Best Practice for testing database?

Hello. I am writing my first server in elixir, and I am using the influxDB for storing time series data. So far I have enjoyed programming in elixir. But I am struggling to test my system.

I have read this article: http://blog.plataformatec.com.br/2015/10/mocks-and-explicit-contracts/
and it did help me write Mock modules for HTTP servers (for some HTTP requests my server makes) in order to test my GET/POST queries.

But I am struggling to understand how I can simulate my database by creating a mock module. If I decide to do that, I will also have to parse the SQL queries, so that the Mock supports all sorts of queries that I may wish to add in future (and also to make the Mock re-usable for anybody else who wants to test it the way I do).

The other way (simpler/less time consuming) is to simply have the DB run in the background while running tests. And create a different database for test purposes. But is this bad test design?

What are the best practices for testing database queries in elixir? And can somebody point me to an article, github project, etc. where I can refer it and learn?

Thank you.

This is very normal, and is also the way that people test when using Postgres as a database.

2 Likes

Yes, I do see some other projects also take this approach. I will do that as well. Thanks!

I do not mean to hijack this topic, but has anybody have tried to incorporate pgtap into their workflow (with elixir projects) and reached any meaningful conclusion, successes or failures in doing so?

Personally, I like setting up a docker environment.

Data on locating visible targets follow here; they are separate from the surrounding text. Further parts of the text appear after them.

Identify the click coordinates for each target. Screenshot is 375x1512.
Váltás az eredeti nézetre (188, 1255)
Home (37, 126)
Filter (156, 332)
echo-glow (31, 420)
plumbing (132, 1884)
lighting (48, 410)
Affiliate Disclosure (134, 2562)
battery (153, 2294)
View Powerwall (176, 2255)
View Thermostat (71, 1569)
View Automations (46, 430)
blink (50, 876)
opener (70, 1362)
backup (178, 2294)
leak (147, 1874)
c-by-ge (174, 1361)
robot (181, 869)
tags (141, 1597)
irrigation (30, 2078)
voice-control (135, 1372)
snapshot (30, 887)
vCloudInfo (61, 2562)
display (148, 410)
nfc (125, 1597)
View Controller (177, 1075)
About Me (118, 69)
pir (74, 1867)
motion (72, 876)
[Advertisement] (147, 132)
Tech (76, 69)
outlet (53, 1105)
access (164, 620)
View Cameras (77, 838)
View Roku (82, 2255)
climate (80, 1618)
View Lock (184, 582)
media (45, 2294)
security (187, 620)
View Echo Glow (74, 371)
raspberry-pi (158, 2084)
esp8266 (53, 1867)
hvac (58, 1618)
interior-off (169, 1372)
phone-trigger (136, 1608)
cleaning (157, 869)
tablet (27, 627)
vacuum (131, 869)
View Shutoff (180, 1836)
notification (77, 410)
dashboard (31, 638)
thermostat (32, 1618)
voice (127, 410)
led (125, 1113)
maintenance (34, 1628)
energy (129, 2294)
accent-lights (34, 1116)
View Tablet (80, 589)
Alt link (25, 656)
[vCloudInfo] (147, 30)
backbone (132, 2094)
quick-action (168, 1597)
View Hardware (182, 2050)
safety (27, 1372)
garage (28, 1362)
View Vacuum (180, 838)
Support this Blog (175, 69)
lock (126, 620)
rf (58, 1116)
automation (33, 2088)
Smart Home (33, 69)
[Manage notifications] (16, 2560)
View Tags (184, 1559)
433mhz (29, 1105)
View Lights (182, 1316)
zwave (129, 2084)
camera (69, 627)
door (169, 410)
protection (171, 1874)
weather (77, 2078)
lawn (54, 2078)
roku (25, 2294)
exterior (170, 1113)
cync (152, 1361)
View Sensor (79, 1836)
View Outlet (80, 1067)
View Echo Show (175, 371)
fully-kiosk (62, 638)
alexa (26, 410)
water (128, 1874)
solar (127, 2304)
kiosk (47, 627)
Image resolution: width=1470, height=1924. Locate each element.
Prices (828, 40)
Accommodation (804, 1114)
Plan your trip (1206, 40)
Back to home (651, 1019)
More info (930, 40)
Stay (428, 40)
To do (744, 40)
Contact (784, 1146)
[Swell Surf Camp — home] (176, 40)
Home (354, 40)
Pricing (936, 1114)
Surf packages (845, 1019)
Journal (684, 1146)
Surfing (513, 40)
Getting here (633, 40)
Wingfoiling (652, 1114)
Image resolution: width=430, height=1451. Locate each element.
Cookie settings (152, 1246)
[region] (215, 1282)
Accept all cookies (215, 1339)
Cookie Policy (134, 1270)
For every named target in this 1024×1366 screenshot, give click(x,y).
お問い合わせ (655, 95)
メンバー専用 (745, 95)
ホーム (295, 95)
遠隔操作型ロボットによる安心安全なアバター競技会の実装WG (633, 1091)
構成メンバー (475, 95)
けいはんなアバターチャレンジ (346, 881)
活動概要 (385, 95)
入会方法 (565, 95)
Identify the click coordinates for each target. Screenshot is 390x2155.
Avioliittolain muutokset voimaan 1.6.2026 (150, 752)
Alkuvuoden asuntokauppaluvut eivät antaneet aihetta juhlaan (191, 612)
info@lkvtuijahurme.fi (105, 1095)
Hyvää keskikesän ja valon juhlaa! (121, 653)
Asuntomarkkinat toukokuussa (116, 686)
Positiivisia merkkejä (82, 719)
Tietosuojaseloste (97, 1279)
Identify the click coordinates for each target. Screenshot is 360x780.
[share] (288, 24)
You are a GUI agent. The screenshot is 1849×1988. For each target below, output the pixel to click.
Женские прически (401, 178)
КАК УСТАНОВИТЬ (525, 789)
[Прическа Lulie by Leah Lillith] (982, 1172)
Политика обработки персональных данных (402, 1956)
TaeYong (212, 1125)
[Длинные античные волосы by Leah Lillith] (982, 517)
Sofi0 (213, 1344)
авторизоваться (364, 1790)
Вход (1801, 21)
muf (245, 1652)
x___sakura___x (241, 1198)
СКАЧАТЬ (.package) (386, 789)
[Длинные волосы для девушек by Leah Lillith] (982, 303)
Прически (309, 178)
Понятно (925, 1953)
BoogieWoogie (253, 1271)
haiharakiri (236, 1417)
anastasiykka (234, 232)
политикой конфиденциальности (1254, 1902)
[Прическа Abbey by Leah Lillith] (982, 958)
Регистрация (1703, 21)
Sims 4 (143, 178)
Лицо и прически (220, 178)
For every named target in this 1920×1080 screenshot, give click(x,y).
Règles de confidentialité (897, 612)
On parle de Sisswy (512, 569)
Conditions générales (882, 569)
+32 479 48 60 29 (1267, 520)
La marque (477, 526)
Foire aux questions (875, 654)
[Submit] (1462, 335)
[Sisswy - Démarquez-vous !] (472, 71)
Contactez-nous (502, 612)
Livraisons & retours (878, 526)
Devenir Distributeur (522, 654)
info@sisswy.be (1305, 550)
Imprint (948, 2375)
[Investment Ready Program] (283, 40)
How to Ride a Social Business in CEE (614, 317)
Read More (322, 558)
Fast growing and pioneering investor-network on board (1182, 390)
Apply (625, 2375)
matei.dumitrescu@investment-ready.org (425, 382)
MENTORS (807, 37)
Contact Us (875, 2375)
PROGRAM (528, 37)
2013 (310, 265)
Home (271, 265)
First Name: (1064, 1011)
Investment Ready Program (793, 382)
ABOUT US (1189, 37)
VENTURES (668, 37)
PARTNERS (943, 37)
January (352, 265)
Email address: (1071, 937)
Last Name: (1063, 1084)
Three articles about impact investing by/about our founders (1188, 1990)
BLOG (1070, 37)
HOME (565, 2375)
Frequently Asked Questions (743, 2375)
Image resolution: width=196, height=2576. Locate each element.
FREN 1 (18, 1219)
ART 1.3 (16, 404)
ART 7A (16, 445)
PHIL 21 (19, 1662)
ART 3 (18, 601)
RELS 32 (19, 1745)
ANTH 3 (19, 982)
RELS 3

An example from a pet project:

docker-compose.yml

version: '3.3'

services:

  app:
    build:
      context: .
      dockerfile: Dockerfile
    working_dir: /app
    command: 'mix phx.server'
    ports:
      - '4000:4000'
    volumes:
      - '~/.bash-history:/.bash-history'
      - '.:/app:cached'
      - '/tmp:/tmp:delegated'
      - '.bashrc:/root/.bashrc:cached'
      - '/var/run/docker.sock:/var/run/docker.sock:cached'
      - '/var/tmp:/var/tmp:cached'
      - '/tmp:/tmp:cached'
    depends_on:
      - db

  db:
    image: postgres:11-alpine
    volumes:
      - 'pgdata:/var/lib/postgres/data'

volumes:
  pgdata:

Makefile

start:
	docker-compose up -d

stop:
	docker-compose down

build:
	docker-compose build app

shell:
	docker-compose run --rm app bash

install:
	docker-compose run --rm app mix deps.get

install-assets:
	docker-compose run --rm app bash -c "cd assets && npm install && node node_modules/webpack/bin/webpack.js --mode development"

compile:
	docker-compose run --rm app bash -c "mix do compile, phx.digest"

db-setup:
	docker-compose run --rm app mix ecto.setup

db-reset:
	docker-compose run --rm app mix ecto.reset

start-interactive:
	docker-compose run --rm --service-ports app iex -S mix phx.server

test:
	docker-compose run --rm app mix test

setup: build install install-assets compile db-setup

.PHONY: test
4 Likes

The difficulty lies in the details.

If you can assert correctness purely based on the query alone you could use a mock, but at least for SQL this is really hard as even simple changes in the order of building up a query are likely to make the logic of comparing a query fail, but could very well still result in the same proper results when handled by an actual db. Such differences defeat the purpose of a testsuite allowing you to refactor safely; Or you’d need to basically reimplement the db’s query engine. This is different to e.g. a mocked API (which is the subject of the blogpost), as the inputs there are likely to be way less complex to assert against than sql.